Try plugging it into a USB 2.0 port, you might have plugged it into a USB 3.0 port (I think you have one of those on ugen0.1). I've seen some crappy hardware not work on USB 3 but do fine on USB 2 (some no-name-brand Ethernet adapter).
Your output of usbconfig does not show any USB device, only the two hubs. Perhaps that's because the attempt to discover it caused the above error.
My next suggestion was going to be to connect it to some Linux machine (like a Raspberry Pi) and run lsusb (the Linux equivalent of usbconfig), but you already tried that.
 I bet that the "Atomlux" is not actually a local Argentinian product, but probably an import from China that gets re-badged in Argentina. It probably uses the protocol of some other brand (like APC, which seems to be the leader in consumer UPSes). So by editing the file that assigns drivers to USB IDs, you might be able to fool FreeBSD into believing that it really is an APC product. But a web search found no hint of that (and yes, I do speak Spanish).
Sorry, I don't have any good ideas.


----------



## s2r (Dec 17, 2019)

Sorry, I forgot to write that in the manual it points to a software monitoring UPSilon 2000, on Megatec.com.tw. I tried with megatec, megatec_usb, blazer_usb driver but nothing happened. The problem is that it's not even detected as *any* USB device. I've got two UPSs the other one is APC, as a last resort I would connect FreeBSD to the APC. I didn't want to because it's smaller 1000va vs 3500va.

Do you know if you can force USB ports as USB 2.0 on a Dell T130, I looked iside iDrac and BIOS and didn't find anything.


----------



## ralphbsz (Dec 18, 2019)

No idea on Dell USB.

When you plug it in, it needs to at least be detected as something. Even if it said "unknown USB manufacturer 1234 unknown model 5678", that would be something we can work with. If it doesn't even get detected at all, and this is consistent across multiple USB ports, then it seems very likely that the problem is not FreeBSD and not your Dell. Best option: Try that UPS on a *different* computer with *different* OS, and if it still doesn't work, you probably have a defective UPS, or a defective cable. Matter-of-fact, I would definitely replace the cable first.


----------



## s2r (Dec 19, 2019)

The problem was the USB cable, I changed it and it is was detected.


----------

YOUR OBJECTIVE:
Answer these about the forum thread on the undetected UPS:
1. Which drivers did s2r try without success?
2. What are the sizes of s2r's APC UPS and of the other UPS?
3. What turned out to be the cause of the problem?

DATASET ROWS:
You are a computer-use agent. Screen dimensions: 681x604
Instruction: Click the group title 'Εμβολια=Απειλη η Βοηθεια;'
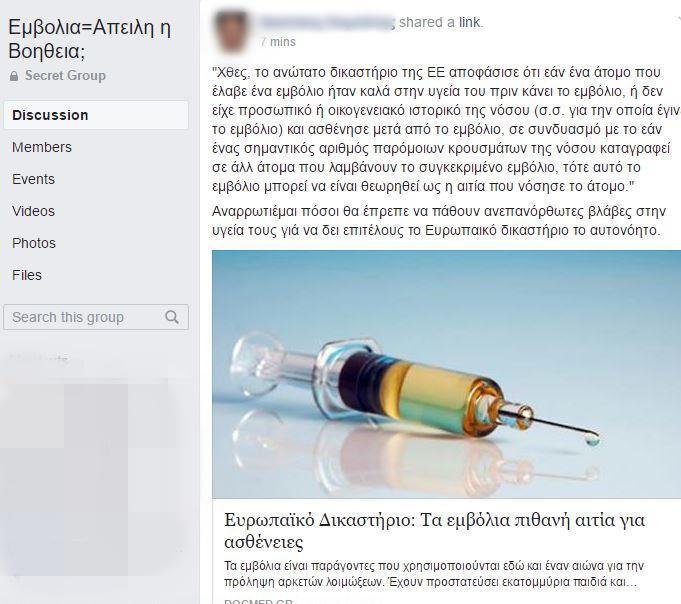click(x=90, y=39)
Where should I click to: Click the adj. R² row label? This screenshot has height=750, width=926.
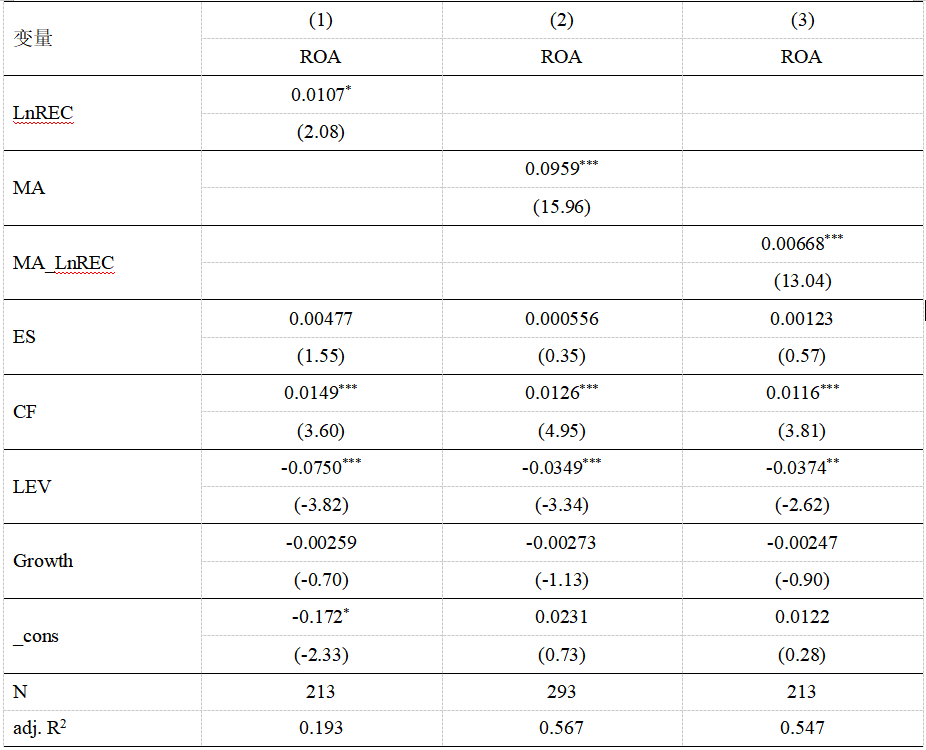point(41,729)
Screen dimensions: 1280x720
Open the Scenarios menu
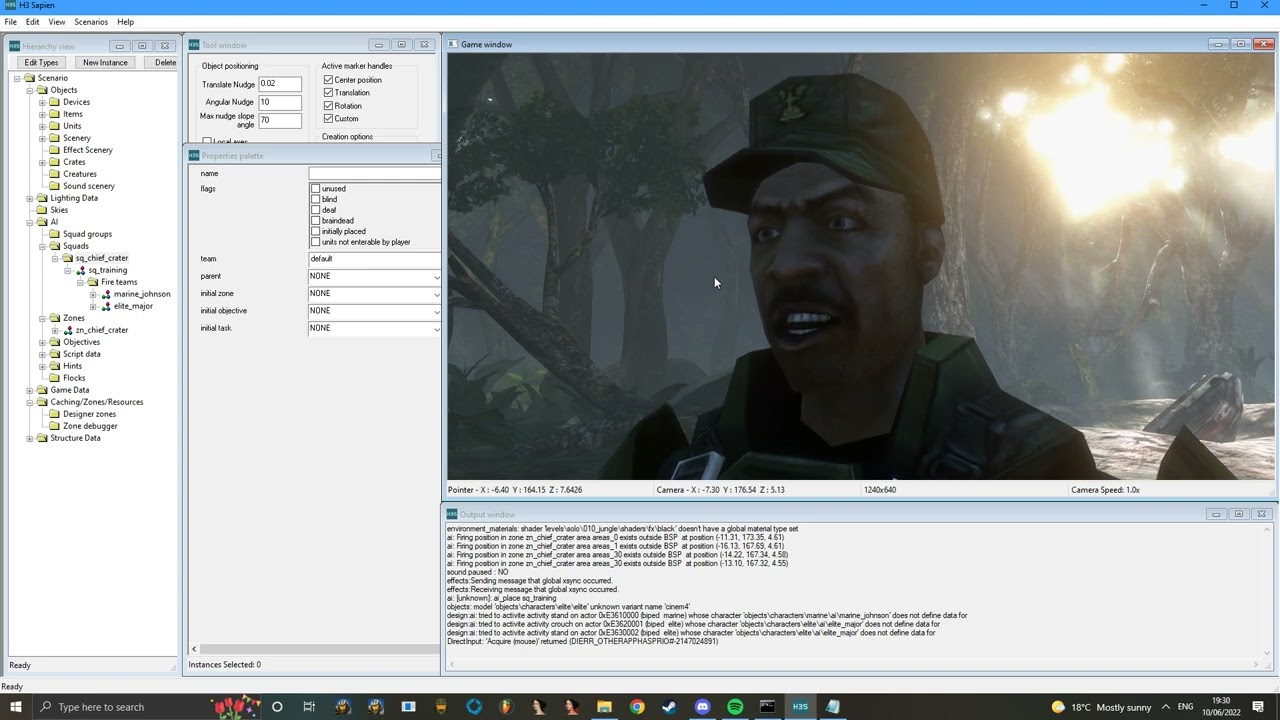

RESULT OF THE TASK:
1. megatec, megatec_usb and blazer_usb.
2. The APC is 1000va and the other is 3500va.
3. The USB cable.